Question

An ideal solenoid is kept with its axis vertical. Current $I_0$ is flowing in the solenoid. A charge $Q$ is thrown downward inside the solenoid. The acceleration of the charged particle is then

• A. $a > g$
• B. $a = g$
• C. $a < g$
• D. $a = 0$

Hint:

A magnetic field cannot change the speed of a charged particle if its velocity is parallel to the field. Magnetic force only acts on the perpendicular component of velocity.

Answer 1

The Correct Option is B

Concept: An ideal solenoid generates a uniform magnetic field inside it, oriented along its axis. A magnetic field can exert a force on a charged particle only when the particle’s velocity has a component perpendicular to the magnetic field direction.

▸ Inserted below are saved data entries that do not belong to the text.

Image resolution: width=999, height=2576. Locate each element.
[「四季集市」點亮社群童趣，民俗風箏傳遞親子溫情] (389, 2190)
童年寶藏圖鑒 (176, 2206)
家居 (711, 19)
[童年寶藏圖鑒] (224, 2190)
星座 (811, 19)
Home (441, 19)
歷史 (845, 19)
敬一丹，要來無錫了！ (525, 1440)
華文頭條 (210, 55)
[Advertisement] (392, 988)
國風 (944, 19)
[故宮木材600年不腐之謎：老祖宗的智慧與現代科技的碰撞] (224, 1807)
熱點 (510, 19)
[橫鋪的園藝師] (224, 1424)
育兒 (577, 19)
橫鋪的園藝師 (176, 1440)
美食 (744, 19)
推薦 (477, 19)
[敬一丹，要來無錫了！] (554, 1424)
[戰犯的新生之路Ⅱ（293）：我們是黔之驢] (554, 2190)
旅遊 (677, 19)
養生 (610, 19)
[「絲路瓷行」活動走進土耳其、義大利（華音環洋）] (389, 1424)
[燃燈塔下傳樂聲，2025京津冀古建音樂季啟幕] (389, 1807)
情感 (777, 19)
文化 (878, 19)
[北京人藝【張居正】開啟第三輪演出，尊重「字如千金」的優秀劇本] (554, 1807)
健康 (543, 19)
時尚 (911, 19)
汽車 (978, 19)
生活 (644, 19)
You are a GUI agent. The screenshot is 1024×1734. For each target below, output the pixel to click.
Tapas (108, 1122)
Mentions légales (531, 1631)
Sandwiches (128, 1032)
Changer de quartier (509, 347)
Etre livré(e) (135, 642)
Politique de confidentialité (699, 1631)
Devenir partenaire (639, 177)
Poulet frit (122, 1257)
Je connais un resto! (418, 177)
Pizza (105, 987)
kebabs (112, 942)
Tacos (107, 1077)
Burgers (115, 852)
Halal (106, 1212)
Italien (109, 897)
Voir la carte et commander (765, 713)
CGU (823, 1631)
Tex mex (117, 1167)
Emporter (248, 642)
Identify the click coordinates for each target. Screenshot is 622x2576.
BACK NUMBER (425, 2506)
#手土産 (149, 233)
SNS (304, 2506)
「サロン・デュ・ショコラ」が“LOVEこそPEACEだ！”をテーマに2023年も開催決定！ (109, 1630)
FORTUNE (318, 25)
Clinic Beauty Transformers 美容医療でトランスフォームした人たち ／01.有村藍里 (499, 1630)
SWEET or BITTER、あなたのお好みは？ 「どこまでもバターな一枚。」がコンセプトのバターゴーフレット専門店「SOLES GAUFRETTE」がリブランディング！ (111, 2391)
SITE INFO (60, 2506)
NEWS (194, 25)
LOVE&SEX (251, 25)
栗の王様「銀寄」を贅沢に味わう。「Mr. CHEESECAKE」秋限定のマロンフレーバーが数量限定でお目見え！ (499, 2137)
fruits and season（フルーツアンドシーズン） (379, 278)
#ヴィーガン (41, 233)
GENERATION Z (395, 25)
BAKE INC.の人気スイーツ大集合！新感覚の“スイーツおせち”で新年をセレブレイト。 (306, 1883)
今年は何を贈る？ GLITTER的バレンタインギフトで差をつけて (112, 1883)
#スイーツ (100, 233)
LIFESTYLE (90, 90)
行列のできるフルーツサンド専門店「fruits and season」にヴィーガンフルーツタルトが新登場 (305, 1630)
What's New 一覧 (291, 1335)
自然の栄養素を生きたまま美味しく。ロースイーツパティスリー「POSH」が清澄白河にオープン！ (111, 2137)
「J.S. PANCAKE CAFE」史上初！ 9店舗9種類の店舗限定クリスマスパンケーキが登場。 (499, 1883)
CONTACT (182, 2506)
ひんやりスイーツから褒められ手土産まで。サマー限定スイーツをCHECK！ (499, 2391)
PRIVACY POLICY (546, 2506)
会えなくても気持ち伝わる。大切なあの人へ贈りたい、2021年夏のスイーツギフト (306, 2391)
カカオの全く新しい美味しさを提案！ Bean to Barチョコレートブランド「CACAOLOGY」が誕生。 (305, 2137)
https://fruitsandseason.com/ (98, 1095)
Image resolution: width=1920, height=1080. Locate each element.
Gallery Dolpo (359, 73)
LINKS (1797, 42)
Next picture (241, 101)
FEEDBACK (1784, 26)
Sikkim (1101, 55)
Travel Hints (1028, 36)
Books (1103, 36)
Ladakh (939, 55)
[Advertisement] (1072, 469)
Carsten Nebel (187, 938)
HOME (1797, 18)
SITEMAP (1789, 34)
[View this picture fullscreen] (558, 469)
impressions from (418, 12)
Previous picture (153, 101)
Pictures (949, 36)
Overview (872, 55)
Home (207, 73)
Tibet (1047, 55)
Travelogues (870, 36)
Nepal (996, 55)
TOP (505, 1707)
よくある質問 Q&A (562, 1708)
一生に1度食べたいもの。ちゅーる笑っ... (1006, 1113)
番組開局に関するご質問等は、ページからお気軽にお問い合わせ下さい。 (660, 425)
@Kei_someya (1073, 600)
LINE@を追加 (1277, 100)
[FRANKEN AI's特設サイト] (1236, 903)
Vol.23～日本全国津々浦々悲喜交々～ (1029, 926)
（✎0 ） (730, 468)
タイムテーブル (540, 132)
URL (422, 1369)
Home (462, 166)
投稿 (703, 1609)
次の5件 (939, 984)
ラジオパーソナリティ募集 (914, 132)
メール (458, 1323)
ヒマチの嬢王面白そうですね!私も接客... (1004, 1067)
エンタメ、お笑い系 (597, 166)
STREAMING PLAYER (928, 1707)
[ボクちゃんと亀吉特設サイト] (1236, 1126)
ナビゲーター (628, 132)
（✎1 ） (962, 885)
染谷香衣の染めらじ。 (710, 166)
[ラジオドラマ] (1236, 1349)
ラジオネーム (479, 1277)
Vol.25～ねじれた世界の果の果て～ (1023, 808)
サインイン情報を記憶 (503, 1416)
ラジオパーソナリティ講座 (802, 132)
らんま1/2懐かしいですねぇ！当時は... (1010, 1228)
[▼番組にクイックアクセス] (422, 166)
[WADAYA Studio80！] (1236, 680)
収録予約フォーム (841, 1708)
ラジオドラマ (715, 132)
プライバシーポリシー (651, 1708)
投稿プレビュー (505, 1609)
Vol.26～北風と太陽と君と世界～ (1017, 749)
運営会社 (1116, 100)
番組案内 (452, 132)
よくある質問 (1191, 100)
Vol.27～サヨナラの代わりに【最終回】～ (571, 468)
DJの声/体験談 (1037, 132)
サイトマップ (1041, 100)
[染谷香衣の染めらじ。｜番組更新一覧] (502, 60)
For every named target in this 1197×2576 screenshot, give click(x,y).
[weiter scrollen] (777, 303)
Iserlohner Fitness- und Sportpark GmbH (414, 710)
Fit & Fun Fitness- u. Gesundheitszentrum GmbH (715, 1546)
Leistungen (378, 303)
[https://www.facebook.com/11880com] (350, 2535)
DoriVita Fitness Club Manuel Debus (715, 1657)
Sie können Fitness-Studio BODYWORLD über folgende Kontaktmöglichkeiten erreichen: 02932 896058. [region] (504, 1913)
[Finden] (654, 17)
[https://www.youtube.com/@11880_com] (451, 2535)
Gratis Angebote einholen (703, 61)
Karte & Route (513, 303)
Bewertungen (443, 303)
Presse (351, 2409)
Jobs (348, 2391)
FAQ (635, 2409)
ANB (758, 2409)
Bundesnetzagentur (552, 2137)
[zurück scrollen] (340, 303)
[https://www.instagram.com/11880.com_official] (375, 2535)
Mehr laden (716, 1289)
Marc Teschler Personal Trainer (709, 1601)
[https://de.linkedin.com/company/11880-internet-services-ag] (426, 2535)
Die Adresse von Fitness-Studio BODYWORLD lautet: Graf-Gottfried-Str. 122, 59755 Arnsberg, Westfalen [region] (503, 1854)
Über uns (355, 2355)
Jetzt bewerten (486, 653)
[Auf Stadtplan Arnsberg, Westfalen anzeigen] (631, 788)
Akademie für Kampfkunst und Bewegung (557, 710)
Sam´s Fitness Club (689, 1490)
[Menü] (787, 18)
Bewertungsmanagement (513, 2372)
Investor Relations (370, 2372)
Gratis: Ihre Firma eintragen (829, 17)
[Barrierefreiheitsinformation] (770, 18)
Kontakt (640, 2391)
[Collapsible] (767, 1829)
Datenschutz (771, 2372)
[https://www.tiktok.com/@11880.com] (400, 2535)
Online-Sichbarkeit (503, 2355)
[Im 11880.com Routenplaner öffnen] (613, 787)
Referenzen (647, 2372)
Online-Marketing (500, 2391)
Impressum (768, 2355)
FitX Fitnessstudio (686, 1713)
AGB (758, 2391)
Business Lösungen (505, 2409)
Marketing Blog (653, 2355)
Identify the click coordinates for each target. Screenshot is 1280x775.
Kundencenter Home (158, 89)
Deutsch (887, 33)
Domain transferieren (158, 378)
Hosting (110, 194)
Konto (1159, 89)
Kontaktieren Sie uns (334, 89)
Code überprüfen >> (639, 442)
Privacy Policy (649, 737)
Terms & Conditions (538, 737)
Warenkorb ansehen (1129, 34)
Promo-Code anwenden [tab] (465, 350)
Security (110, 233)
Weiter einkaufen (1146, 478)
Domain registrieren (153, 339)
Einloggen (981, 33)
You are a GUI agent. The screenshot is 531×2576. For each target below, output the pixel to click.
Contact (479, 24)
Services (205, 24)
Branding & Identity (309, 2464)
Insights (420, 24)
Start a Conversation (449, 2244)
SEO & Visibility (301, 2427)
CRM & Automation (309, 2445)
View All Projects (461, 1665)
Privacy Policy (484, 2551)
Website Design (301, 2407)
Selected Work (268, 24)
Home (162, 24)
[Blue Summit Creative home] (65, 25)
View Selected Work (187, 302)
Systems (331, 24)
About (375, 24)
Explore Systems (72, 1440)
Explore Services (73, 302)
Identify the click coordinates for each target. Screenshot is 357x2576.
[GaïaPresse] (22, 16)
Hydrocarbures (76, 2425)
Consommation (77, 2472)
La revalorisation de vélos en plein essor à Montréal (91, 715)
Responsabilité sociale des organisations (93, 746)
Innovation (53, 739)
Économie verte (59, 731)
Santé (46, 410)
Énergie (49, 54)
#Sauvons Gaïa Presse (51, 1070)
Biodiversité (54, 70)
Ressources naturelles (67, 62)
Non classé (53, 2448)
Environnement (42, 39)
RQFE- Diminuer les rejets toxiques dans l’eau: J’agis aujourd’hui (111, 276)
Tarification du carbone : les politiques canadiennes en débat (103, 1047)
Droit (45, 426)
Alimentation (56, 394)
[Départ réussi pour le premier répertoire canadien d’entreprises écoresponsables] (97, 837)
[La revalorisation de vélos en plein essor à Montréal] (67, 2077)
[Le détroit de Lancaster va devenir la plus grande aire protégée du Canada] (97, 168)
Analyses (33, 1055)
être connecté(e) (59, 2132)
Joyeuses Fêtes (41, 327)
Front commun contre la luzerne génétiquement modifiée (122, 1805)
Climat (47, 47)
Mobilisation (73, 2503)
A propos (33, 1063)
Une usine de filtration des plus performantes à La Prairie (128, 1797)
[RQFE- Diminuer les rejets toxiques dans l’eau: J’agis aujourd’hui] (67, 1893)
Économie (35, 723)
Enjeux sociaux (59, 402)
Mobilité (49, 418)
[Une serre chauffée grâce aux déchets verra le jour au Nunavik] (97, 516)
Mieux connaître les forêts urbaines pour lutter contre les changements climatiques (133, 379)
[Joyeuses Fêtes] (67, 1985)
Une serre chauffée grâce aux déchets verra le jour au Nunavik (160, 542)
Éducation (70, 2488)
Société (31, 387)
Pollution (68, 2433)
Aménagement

The magnetic force on a moving charge is given by: \[ \vec{F}_B = q\,\vec{v} \times \vec{B} \]
Step 1: Directions of magnetic field and particle velocity Inside the ideal solenoid, the magnetic field $\vec{B}$ is directed along the axis of the solenoid. Since the axis of the solenoid is vertical, the magnetic field is also vertical. The charged particle is projected vertically downward, so its velocity $\vec{v}$ is vertical as well.
Step 2: Magnetic force on the charged particle \[ \vec{F}_B = q\,\vec{v} \times \vec{B} \] As the velocity $\vec{v}$ is parallel to the magnetic field $\vec{B}$, \[ \vec{v} \times \vec{B} = 0 \] Thus, no magnetic force acts on the charged particle.
Step 3: Resultant force and acceleration With zero magnetic force, the only force acting on the particle is its weight: \[ F = mg \] Hence, the acceleration of the particle is: \[ a = g \] Conclusion: The charged particle continues to accelerate solely due to gravity. \[ \boxed{a = g} \]